For almost all players this is the end of the season, save for those on Fed Cup final duty afterwards. For the rest, it is one last push of the season, and with that – here are the five things we learned from the All-Access day.
The uniqueness of season-ending finales is the round robin format. After spending a year getting used to packing your bags and setting off to the next tournament after a loss, here an ‘L’ may not necessarily be your ticket out of Singapore.
Famously in 2015, Angelique Kerber found herself in the situation of just having to win one set to advance past the group stages, and knowing that crippled her. The following year, having book-ended 2016 with Slam titles, she returned a little older and wiser.
“It is completely different to the normal tournaments, of course. But I think that I’m also having a lot of experience about this. I mean, you can win one match and you can be still playing the semis.
“So, you have to be focusing on every single point and game and set, because it can be important at the end of the groups. But I think it’s great to have something different, because you are here, you play a minimum of three matches. You have three really tough matches to go for it.”
“Also, mentally, you know it’s the last tournament. So, you are trying to pushing yourself until the limits, taking all the energy that’s left for every single match.”

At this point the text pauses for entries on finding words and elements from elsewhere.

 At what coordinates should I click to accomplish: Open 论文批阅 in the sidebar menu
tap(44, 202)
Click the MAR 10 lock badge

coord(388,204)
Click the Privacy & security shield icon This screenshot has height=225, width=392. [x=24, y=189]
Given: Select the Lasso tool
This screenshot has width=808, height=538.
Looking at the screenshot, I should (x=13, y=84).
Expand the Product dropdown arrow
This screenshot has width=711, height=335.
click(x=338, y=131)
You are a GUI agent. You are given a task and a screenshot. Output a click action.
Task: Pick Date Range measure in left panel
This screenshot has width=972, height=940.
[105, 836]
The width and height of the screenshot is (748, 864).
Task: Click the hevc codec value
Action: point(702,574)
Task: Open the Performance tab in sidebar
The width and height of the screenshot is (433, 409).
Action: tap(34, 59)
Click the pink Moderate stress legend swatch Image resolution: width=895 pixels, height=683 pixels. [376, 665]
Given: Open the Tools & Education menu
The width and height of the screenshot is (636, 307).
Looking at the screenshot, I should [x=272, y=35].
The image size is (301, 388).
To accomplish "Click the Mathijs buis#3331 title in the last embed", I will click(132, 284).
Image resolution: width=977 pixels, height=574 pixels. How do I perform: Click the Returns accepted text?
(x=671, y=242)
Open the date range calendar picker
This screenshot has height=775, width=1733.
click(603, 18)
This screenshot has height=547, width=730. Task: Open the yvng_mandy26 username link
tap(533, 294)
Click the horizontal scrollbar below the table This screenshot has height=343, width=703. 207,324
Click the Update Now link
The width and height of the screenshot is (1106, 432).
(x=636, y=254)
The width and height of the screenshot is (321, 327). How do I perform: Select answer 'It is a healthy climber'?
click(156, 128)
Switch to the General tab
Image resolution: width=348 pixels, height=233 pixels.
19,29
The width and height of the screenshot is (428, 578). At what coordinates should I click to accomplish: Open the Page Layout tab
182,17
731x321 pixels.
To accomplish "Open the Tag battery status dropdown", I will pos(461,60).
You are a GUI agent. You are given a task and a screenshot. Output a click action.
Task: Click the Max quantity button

Naomi Osaka makes her debut in the senior competition, having come through the Rising Stars event a few years earlier. She told reporters:
“I just remember the Rising Stars event being my first big tournament sort of, like I have never played on a Centre Court that big before. So definitely it’s always in my memories.
“I’m not really used to round robins. But I also think it’s a really good thing, because if you happen to lose a match, it doesn’t automatically mean you’re out of the tournament.
“You have other matches you can play, and you can continue to learn from the last match you have played. In this way, I think to make one tournament like this, it’s very exciting. I kind of want to see what happens.”
Another debutante here, Sloane Stephens has at least played them before – but not for a while, as she explained:
“I haven’t played a round robin since I started playing tennis at Sierra Sport and Racquet Club, and you had to play the round robin to advance in your ladder. Yeah, I was, like, ten. So, I’m really not sure how it works. I saw the chart and everything. But I think you just play and try to win and whatever happens happens.”
In the past the tournament has been criticised by players and pundits alike for being too slow, but this year could herald a change from its previous glue-like incarnations. Some players (notably those who prefer the faster conditions) were quick to latch on to the fact it might be speedier, but others were not so sure.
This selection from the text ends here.